• [TEXT PROVIDED]
Please understand clearly. These companies care about money and money only, and will employ any tactic they can to get more of it. Maybe the figures will illuminate this a bit more. Below is a hypothetical situation, however much it may seem to sound quite a lot like a real life situation. Believe me, it is meant to be that way.

A hypothetical situation in consumer land.... Public interest has been generated by the Mainstream Media about the plight of a race of people who have been grossly mistreated by their government, in a part of the world which nearly no one has heard of until now. Everyone is walking through the pastel coloured streets of consumer land talking about how terrible it is, saying nasty things about the government, and so on. They have a feeling of helplessness about the whole situation, because watching the TV and shopping, which is what all good consumers do, isn't going to do anything to help these people. So they don't try. They just continue to say how bad it is to their friends as they hand their credit card over the counter to the person at the checkout. A global spanning multinational hamburger chain pricks it's ears up. It jumps on the band wagon, starting a large advertising campaign. The multinational, under this premise, is saying that over a two day period, 5 cents out of every burger sold will go toward helping these people.

• [THE DATA]
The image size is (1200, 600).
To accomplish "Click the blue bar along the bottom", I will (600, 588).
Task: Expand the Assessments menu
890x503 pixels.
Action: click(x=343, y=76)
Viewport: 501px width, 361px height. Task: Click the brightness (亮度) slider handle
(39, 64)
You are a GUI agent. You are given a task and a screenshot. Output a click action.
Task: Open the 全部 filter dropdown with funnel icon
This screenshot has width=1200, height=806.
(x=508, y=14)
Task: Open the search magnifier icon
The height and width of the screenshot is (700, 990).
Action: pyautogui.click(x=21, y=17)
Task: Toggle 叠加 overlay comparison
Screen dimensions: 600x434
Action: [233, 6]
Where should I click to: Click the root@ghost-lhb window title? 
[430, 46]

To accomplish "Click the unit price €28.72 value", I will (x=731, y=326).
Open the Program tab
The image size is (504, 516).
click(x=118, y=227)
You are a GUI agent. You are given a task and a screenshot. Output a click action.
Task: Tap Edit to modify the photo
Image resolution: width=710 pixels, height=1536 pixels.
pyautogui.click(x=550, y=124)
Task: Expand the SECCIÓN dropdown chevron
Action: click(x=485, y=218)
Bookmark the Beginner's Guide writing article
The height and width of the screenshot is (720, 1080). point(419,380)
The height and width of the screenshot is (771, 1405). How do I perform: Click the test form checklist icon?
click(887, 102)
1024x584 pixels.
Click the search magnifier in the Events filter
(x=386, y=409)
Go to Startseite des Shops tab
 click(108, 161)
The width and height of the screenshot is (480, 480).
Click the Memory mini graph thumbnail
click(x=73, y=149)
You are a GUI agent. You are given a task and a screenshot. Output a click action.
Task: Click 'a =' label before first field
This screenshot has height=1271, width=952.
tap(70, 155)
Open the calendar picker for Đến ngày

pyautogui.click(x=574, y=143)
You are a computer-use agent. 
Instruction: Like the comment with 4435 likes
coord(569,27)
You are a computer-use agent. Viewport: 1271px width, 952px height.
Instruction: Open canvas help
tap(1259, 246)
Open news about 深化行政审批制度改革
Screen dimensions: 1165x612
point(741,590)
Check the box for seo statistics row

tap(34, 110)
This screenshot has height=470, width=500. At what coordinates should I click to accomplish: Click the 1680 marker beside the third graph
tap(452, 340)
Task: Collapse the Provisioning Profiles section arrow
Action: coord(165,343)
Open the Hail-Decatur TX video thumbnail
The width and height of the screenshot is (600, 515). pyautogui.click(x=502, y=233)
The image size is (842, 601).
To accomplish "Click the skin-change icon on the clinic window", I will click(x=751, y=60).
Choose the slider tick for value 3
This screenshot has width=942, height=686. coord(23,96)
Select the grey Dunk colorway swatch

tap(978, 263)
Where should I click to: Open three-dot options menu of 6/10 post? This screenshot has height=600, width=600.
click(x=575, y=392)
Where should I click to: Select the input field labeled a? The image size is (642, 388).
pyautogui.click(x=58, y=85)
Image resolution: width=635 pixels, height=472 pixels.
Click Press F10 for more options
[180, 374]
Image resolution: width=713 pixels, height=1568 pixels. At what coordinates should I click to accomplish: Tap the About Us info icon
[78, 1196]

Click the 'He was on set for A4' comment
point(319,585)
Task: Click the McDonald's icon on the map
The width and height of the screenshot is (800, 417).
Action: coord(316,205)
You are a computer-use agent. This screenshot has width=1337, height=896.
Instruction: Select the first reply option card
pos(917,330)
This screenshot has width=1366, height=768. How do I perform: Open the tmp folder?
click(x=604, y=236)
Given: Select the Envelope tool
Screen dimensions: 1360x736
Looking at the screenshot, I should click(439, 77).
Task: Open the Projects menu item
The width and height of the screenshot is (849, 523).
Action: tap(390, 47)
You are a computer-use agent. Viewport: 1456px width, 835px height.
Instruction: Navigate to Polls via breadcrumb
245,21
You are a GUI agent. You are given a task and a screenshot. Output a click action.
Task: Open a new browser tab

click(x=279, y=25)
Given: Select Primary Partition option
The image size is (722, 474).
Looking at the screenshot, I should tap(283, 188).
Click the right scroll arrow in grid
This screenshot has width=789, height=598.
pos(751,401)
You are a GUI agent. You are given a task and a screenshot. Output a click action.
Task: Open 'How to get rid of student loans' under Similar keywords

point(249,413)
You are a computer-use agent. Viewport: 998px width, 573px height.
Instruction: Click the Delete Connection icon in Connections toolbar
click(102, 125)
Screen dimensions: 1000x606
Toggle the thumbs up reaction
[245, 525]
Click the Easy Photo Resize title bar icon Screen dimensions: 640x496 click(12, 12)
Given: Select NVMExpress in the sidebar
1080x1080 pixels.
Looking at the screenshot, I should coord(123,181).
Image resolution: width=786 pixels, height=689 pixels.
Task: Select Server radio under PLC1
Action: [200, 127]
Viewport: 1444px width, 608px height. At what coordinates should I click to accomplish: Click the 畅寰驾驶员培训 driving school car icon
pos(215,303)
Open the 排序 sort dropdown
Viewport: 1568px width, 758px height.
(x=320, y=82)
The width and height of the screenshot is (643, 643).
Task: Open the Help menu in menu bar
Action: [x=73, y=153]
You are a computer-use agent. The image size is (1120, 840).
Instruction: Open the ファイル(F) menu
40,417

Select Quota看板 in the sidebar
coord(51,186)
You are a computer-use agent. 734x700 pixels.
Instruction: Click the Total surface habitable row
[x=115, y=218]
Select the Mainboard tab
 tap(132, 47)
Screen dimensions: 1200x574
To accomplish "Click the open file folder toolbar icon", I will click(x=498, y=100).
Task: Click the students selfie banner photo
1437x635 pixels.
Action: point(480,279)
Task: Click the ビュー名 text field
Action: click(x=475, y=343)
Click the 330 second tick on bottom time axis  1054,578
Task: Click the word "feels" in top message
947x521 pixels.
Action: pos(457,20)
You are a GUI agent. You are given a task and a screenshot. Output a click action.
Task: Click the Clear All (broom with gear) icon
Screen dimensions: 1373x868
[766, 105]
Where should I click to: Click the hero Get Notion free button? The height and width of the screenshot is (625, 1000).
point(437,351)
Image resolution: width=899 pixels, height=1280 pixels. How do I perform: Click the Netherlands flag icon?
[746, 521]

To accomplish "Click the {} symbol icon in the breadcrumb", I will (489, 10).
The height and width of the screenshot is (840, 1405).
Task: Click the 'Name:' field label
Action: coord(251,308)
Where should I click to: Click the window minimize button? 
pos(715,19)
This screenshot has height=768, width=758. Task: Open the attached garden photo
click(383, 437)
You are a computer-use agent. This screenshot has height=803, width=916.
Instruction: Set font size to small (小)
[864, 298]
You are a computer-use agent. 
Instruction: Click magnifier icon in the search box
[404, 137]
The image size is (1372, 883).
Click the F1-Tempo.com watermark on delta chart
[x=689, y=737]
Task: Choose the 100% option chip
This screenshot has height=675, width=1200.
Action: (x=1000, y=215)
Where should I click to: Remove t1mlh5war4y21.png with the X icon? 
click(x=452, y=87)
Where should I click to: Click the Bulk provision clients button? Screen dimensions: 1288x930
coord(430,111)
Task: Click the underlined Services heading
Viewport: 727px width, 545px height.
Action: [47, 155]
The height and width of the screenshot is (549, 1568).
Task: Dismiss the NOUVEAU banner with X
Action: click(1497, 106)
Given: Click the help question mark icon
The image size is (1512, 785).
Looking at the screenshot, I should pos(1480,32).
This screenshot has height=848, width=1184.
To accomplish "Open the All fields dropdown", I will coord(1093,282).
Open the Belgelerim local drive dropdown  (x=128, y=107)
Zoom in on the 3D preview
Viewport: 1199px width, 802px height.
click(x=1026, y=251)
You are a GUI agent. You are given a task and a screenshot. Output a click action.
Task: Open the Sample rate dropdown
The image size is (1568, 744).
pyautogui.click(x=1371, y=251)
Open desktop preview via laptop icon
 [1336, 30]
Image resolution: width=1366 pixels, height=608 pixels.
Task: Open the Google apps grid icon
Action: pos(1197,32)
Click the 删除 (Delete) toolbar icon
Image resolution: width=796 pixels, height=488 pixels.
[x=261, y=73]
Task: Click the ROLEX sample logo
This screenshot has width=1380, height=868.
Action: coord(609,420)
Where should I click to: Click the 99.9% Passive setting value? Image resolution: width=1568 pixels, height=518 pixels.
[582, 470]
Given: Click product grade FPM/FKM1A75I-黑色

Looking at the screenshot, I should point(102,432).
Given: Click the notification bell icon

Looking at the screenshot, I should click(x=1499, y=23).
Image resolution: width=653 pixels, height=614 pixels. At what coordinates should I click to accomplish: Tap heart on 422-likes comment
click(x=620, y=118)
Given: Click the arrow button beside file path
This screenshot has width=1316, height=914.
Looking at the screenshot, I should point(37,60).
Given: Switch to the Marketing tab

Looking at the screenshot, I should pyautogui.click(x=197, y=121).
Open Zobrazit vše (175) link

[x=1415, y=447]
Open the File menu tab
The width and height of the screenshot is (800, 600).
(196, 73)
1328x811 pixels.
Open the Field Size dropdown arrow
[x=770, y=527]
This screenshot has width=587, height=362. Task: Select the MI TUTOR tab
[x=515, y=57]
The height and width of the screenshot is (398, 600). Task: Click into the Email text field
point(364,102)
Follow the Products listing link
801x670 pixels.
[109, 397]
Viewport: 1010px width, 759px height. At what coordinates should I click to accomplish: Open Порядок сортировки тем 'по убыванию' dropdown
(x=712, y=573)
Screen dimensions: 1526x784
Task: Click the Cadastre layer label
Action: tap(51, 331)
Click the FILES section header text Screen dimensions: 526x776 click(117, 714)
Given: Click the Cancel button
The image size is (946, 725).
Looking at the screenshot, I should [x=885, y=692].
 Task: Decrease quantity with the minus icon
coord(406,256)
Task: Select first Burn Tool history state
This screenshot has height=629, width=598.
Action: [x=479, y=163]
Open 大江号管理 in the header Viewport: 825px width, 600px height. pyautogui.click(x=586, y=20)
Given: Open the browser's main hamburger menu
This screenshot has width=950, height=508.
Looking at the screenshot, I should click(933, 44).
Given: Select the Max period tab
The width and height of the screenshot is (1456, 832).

• [EXERCISE A]
Answer these about the consumer land hypothetical:
(i) What does the text say these companies care about?
(ii) Who has generated public interest in the mistreated people?
(iii) How much of each burger sale does the chain say will go to helping them, and over what period?
• [EXERCISE B] Can you carry on the consumer land hypothetical about the hamburger chain's campaign from where it stops?

• [RESPONSE BOX A]
(i) Money and money only.
(ii) The Mainstream Media.
(iii) 5 cents out of every burger sold, over a two day period.

• [RESPONSE BOX B]
Ok, now that the situation has been set, let's have a look at the figures. For simplicity, let us assume that the average burger price is $1.50, on average it cost this company 30 cents for the actual `food' part of this burger (which is not an over exaggerated assumption), and that 40 cents of this price goes toward other costs like wages, electricity, etc. So all up we have a $1.50 burger, costing the company 70 cents, and making a clear profit of 60 cents.

Over a normal 2 day period, this company sells 1000 burgers, generating a normal profit of $600. Over the 2 day period when the campaign is on, they sell 1,700 burgers, making an increase of 700 burger sales which can be directly linked to their 'good will' campaign. Now 5 cents out of each of these sales goes towards helping these people. So out of their $1,020 clear profit for these two days, only $85 is donated, making their profit $935. The company itself has gained a $335 increase because of this campaign, and the poor people who everyone is feeling so sorry for only get $85 out of it, which would only pay a small part of the costs to get food to them, if there was enough money to actually buy food for them in the first place.

The multinational has exploited these people to gain more money, and the people who inhabit not-a-care-in-the-world consumer land, are completely oblivious to the fact that the only people they have helped are the owners of the multinational hamburger chain, and they don't care, because they have had their hit of 'helping their fellow people.' After that, nothing else matters.


I have only begun to outline the various subversive ways in which advertising is being inflicted upon us. Whilst writing this, I have been continually asking myself for justification on why I find these methods insidious, annoying, intrusive and wrong. I am sure some of you may be flaunting with the same questions.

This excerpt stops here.